I ended up never telling her and she would just ask about my girlfriends and I figured we were cool.
Here is the thing, your relationships might change. It might be weird for a while, you might feel awkward, you might wonder what your friends are thinking, you might feel like everyone is always staring and talking about you. HOWEVER, they might also change for the better. Your friends will feel so touched that you’ve trusted them, opened up to them, wanted to talk to them, etc. They will want to show their support and won’t know exactly how, so they will look to you.
I think you should just come out however you’ve planned in your head 600 times, but you should add ‘also, i’m totally willing to talk about it at any time’ to the end of your sentence. THAT WAY. You’re not closing the door right after you come out. You’re not saying ‘I AM A GAY’ and staring blankly waiting for them to say something, you’re making them feel comfortable from the beginning!
I also completely understand that fear… I am sure almost every person reading this post is like YUP, TOTALLY GET THAT. It is so flipping scary to come out to friends. Even my best friends who didn’t care about anything in the world terrified me during that process - I thought that even though everything else was fine by them, this would be the thing that made it horrible.
I have two things to help you motivate toward a place where you can talk to them:
1) Remember that, by not telling them, you are keeping a very important part of yourself inside. Keeping those secrets affects the way you talk with your friends, the way you feel when you hang out with them, and the overall nature of your relationship. I know you are afraid of changing the dynamic by telling them who you are - but the honest truth of the matter is that the dynamic of your relationship is changing because you can’t be yourself! Thing might shift a bit or even be a little weird for a time, but that will be part of the journey toward you being able to be YOU within that friendship… which is more important than anything.
2) Exactly as Dannielle said, allow for room within that conversation.
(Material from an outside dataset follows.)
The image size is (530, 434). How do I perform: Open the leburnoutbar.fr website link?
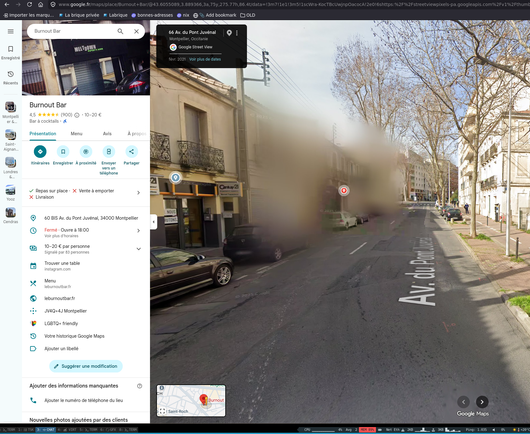[x=60, y=298]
Coming out is rarely “perfect.” People say the wrong things sometimes (yourself included), things get a little awkward sometimes, friends aren’t sure how they are supposed to react, etc. Remember that the initial moment isn’t the end-all, be-all. Leave it open and trust that even if things are a little rickety at first, time generally helps to get you all together and on the same page.
You’ve totally got this.
I can’t promise anything, but I can tell you that after I did come out to my friends, the majority of my thoughts were, “Man, what was I so worried about?”